> [WHAT THE EXERCISE ASKS]: Copy the listing below line for line, keeping every character and all spacing unchanged.

#### MATERIAL FOR THIS TASK ####

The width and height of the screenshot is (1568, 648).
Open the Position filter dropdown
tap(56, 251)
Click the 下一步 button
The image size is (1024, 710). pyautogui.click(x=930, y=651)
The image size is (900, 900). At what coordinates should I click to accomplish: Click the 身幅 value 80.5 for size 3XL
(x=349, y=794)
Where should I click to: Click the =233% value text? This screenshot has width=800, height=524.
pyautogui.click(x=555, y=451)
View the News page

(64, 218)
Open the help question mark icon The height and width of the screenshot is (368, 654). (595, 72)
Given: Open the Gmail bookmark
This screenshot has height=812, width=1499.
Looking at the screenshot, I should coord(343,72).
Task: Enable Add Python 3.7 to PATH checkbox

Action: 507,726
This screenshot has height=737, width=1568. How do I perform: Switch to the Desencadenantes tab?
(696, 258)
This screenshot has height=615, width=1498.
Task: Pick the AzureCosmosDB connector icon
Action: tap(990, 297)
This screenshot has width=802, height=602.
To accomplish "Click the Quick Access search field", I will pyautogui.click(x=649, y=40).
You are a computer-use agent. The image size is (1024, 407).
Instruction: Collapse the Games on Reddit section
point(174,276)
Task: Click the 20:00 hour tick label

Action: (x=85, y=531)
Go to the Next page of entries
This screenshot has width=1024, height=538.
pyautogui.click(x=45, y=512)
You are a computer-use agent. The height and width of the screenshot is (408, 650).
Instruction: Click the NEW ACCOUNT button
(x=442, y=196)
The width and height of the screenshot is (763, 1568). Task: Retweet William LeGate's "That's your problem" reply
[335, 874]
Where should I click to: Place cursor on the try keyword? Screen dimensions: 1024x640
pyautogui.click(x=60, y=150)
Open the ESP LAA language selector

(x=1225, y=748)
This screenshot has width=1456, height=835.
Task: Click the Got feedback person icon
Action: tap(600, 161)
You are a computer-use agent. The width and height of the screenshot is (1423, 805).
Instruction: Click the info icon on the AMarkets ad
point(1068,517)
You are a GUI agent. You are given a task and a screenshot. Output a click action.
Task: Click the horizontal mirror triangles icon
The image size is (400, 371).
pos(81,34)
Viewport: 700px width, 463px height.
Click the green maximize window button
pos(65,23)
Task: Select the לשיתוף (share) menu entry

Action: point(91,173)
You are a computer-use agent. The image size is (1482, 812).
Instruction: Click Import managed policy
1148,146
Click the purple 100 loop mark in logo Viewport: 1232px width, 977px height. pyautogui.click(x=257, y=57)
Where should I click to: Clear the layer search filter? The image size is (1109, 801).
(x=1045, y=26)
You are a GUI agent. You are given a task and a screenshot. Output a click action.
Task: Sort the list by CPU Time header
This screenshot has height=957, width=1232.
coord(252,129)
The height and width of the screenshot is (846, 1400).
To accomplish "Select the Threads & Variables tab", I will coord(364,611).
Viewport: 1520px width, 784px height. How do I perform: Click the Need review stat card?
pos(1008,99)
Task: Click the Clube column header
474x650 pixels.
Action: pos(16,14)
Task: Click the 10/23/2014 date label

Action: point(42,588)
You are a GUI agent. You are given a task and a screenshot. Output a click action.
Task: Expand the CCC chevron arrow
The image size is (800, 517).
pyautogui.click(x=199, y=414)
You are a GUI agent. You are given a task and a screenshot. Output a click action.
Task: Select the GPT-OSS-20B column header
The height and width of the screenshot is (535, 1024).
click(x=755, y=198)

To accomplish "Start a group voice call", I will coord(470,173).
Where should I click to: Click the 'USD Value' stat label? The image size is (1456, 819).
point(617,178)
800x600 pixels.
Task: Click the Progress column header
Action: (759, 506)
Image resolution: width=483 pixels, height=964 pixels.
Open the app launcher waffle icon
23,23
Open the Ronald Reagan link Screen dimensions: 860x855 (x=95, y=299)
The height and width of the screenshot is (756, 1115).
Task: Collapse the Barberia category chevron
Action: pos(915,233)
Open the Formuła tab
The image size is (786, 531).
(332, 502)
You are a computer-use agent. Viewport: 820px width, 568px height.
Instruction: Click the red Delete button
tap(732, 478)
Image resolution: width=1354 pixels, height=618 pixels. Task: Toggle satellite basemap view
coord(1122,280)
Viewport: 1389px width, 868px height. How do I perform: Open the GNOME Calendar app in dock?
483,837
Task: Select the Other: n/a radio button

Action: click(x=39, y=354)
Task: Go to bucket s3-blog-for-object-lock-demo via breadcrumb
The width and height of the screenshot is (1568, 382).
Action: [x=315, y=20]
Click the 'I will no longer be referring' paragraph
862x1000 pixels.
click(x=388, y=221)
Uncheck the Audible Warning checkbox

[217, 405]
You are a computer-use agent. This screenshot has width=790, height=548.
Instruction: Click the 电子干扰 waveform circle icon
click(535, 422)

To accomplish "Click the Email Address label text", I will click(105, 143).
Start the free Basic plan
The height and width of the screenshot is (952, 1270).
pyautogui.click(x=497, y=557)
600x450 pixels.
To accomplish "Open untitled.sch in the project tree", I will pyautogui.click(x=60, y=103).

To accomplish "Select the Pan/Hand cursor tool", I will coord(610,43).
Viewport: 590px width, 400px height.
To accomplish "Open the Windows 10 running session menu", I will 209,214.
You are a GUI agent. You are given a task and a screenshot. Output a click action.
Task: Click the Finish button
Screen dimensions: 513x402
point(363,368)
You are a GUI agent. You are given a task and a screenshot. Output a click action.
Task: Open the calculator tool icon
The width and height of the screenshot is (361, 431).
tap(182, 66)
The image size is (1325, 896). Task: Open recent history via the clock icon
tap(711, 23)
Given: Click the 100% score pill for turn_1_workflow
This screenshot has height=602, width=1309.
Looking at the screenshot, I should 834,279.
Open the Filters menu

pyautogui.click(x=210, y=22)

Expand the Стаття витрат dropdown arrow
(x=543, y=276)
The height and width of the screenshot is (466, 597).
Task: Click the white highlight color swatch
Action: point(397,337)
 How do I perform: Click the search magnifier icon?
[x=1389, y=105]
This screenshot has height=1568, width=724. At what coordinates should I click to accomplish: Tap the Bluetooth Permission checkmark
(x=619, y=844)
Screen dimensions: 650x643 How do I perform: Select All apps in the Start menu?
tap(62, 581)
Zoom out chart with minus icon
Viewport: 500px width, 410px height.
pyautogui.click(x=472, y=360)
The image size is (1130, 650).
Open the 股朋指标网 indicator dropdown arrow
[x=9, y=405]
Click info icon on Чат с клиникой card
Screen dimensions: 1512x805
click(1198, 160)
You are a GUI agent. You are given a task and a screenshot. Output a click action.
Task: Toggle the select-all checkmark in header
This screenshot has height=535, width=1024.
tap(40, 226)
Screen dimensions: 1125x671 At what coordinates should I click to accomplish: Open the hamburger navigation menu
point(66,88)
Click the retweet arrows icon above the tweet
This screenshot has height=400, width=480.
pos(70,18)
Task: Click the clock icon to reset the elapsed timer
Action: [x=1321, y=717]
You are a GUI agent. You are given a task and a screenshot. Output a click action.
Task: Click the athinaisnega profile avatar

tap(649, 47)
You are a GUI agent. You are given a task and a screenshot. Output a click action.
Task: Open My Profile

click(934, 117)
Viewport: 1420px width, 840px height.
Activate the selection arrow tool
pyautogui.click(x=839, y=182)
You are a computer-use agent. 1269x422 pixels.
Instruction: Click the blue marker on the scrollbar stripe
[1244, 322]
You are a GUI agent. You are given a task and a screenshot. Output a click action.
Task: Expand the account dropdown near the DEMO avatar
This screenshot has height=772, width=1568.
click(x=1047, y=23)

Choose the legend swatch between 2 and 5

####

> [ANSWER TO THIS PROBLEM]:
The width and height of the screenshot is (1568, 648).
Open the Position filter dropdown
tap(56, 251)
Click the 下一步 button
The image size is (1024, 710). pyautogui.click(x=930, y=651)
The image size is (900, 900). At what coordinates should I click to accomplish: Click the 身幅 value 80.5 for size 3XL
(x=349, y=794)
Where should I click to: Click the =233% value text? This screenshot has width=800, height=524.
pyautogui.click(x=555, y=451)
View the News page

(64, 218)
Open the help question mark icon The height and width of the screenshot is (368, 654). (595, 72)
Given: Open the Gmail bookmark
This screenshot has height=812, width=1499.
Looking at the screenshot, I should coord(343,72).
Task: Enable Add Python 3.7 to PATH checkbox

Action: 507,726
This screenshot has height=737, width=1568. How do I perform: Switch to the Desencadenantes tab?
(696, 258)
This screenshot has height=615, width=1498.
Task: Pick the AzureCosmosDB connector icon
Action: tap(990, 297)
This screenshot has width=802, height=602.
To accomplish "Click the Quick Access search field", I will pyautogui.click(x=649, y=40).
You are a computer-use agent. The image size is (1024, 407).
Instruction: Collapse the Games on Reddit section
point(174,276)
Task: Click the 20:00 hour tick label

Action: (x=85, y=531)
Go to the Next page of entries
This screenshot has width=1024, height=538.
pyautogui.click(x=45, y=512)
You are a computer-use agent. The height and width of the screenshot is (408, 650).
Instruction: Click the NEW ACCOUNT button
(x=442, y=196)
The width and height of the screenshot is (763, 1568). Task: Retweet William LeGate's "That's your problem" reply
[335, 874]
Where should I click to: Place cursor on the try keyword? Screen dimensions: 1024x640
pyautogui.click(x=60, y=150)
Open the ESP LAA language selector

(x=1225, y=748)
This screenshot has width=1456, height=835.
Task: Click the Got feedback person icon
Action: tap(600, 161)
You are a computer-use agent. The width and height of the screenshot is (1423, 805).
Instruction: Click the info icon on the AMarkets ad
point(1068,517)
You are a GUI agent. You are given a task and a screenshot. Output a click action.
Task: Click the horizontal mirror triangles icon
The image size is (400, 371).
pos(81,34)
Viewport: 700px width, 463px height.
Click the green maximize window button
pos(65,23)
Task: Select the לשיתוף (share) menu entry

Action: point(91,173)
You are a computer-use agent. The image size is (1482, 812).
Instruction: Click Import managed policy
1148,146
Click the purple 100 loop mark in logo Viewport: 1232px width, 977px height. pyautogui.click(x=257, y=57)
Where should I click to: Clear the layer search filter? The image size is (1109, 801).
(x=1045, y=26)
You are a GUI agent. You are given a task and a screenshot. Output a click action.
Task: Sort the list by CPU Time header
This screenshot has height=957, width=1232.
coord(252,129)
The height and width of the screenshot is (846, 1400).
To accomplish "Select the Threads & Variables tab", I will coord(364,611).
Viewport: 1520px width, 784px height. How do I perform: Click the Need review stat card?
pos(1008,99)
Task: Click the Clube column header
474x650 pixels.
Action: pos(16,14)
Task: Click the 10/23/2014 date label

Action: point(42,588)
You are a GUI agent. You are given a task and a screenshot. Output a click action.
Task: Expand the CCC chevron arrow
The image size is (800, 517).
pyautogui.click(x=199, y=414)
You are a GUI agent. You are given a task and a screenshot. Output a click action.
Task: Select the GPT-OSS-20B column header
The height and width of the screenshot is (535, 1024).
click(x=755, y=198)

To accomplish "Start a group voice call", I will coord(470,173).
Where should I click to: Click the 'USD Value' stat label? The image size is (1456, 819).
point(617,178)
800x600 pixels.
Task: Click the Progress column header
Action: (759, 506)
Image resolution: width=483 pixels, height=964 pixels.
Open the app launcher waffle icon
23,23
Open the Ronald Reagan link Screen dimensions: 860x855 (x=95, y=299)
The height and width of the screenshot is (756, 1115).
Task: Collapse the Barberia category chevron
Action: pos(915,233)
Open the Formuła tab
The image size is (786, 531).
(332, 502)
You are a computer-use agent. Viewport: 820px width, 568px height.
Instruction: Click the red Delete button
tap(732, 478)
Image resolution: width=1354 pixels, height=618 pixels. Task: Toggle satellite basemap view
coord(1122,280)
Viewport: 1389px width, 868px height. How do I perform: Open the GNOME Calendar app in dock?
483,837
Task: Select the Other: n/a radio button

Action: click(x=39, y=354)
Task: Go to bucket s3-blog-for-object-lock-demo via breadcrumb
The width and height of the screenshot is (1568, 382).
Action: [x=315, y=20]
Click the 'I will no longer be referring' paragraph
862x1000 pixels.
click(x=388, y=221)
Uncheck the Audible Warning checkbox

[217, 405]
You are a computer-use agent. This screenshot has width=790, height=548.
Instruction: Click the 电子干扰 waveform circle icon
click(535, 422)

To accomplish "Click the Email Address label text", I will click(105, 143).
Start the free Basic plan
The height and width of the screenshot is (952, 1270).
pyautogui.click(x=497, y=557)
600x450 pixels.
To accomplish "Open untitled.sch in the project tree", I will pyautogui.click(x=60, y=103).

To accomplish "Select the Pan/Hand cursor tool", I will coord(610,43).
Viewport: 590px width, 400px height.
To accomplish "Open the Windows 10 running session menu", I will 209,214.
You are a GUI agent. You are given a task and a screenshot. Output a click action.
Task: Click the Finish button
Screen dimensions: 513x402
point(363,368)
You are a GUI agent. You are given a task and a screenshot. Output a click action.
Task: Open the calculator tool icon
The width and height of the screenshot is (361, 431).
tap(182, 66)
The image size is (1325, 896). Task: Open recent history via the clock icon
tap(711, 23)
Given: Click the 100% score pill for turn_1_workflow
This screenshot has height=602, width=1309.
Looking at the screenshot, I should 834,279.
Open the Filters menu

pyautogui.click(x=210, y=22)

Expand the Стаття витрат dropdown arrow
(x=543, y=276)
The height and width of the screenshot is (466, 597).
Task: Click the white highlight color swatch
Action: point(397,337)
 How do I perform: Click the search magnifier icon?
[x=1389, y=105]
This screenshot has height=1568, width=724. At what coordinates should I click to accomplish: Tap the Bluetooth Permission checkmark
(x=619, y=844)
Screen dimensions: 650x643 How do I perform: Select All apps in the Start menu?
tap(62, 581)
Zoom out chart with minus icon
Viewport: 500px width, 410px height.
pyautogui.click(x=472, y=360)
The image size is (1130, 650).
Open the 股朋指标网 indicator dropdown arrow
[x=9, y=405]
Click info icon on Чат с клиникой card
Screen dimensions: 1512x805
click(1198, 160)
You are a GUI agent. You are given a task and a screenshot. Output a click action.
Task: Toggle the select-all checkmark in header
This screenshot has height=535, width=1024.
tap(40, 226)
Screen dimensions: 1125x671 At what coordinates should I click to accomplish: Open the hamburger navigation menu
point(66,88)
Click the retweet arrows icon above the tweet
This screenshot has height=400, width=480.
pos(70,18)
Task: Click the clock icon to reset the elapsed timer
Action: [x=1321, y=717]
You are a GUI agent. You are given a task and a screenshot. Output a click action.
Task: Click the athinaisnega profile avatar

tap(649, 47)
You are a GUI agent. You are given a task and a screenshot. Output a click action.
Task: Open My Profile

click(934, 117)
Viewport: 1420px width, 840px height.
Activate the selection arrow tool
pyautogui.click(x=839, y=182)
You are a computer-use agent. 1269x422 pixels.
Instruction: Click the blue marker on the scrollbar stripe
[1244, 322]
You are a GUI agent. You are given a task and a screenshot. Output a click action.
Task: Expand the account dropdown near the DEMO avatar
This screenshot has height=772, width=1568.
click(x=1047, y=23)

Choose the legend swatch between 2 and 5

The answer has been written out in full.